Goal of the exercise: How many lines in the records below contain the word "toolbar"? Give only the number.

Listed records:
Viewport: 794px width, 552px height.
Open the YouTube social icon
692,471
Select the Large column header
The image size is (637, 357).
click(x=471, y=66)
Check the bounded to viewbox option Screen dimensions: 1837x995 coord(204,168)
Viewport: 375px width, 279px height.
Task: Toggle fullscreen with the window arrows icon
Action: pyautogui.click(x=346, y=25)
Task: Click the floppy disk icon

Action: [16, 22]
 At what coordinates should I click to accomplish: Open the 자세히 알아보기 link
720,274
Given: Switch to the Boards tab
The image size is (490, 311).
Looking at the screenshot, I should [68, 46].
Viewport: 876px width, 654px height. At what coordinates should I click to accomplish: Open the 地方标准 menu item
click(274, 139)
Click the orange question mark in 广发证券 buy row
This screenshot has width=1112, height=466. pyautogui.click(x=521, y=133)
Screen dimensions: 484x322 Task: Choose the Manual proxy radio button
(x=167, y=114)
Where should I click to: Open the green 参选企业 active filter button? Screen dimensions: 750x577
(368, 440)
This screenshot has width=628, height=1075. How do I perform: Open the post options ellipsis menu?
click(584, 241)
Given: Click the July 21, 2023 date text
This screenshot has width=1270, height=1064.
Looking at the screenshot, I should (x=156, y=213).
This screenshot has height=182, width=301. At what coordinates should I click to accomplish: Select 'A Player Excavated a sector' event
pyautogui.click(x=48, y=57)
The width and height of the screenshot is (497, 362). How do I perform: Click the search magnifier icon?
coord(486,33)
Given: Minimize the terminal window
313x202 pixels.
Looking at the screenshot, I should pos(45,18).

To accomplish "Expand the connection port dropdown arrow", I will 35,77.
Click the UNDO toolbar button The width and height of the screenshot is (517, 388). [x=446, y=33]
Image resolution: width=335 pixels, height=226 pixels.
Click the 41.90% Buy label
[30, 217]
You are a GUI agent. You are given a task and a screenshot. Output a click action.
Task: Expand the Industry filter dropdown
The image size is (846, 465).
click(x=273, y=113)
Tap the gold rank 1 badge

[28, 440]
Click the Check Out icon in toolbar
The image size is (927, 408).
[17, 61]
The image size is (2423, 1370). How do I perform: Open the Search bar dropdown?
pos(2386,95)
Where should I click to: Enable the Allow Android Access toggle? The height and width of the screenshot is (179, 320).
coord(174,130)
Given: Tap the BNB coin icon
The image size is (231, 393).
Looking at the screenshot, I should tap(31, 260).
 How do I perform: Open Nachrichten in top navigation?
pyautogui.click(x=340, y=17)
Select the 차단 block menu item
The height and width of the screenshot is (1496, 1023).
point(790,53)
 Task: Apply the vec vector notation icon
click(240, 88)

Task answer: 2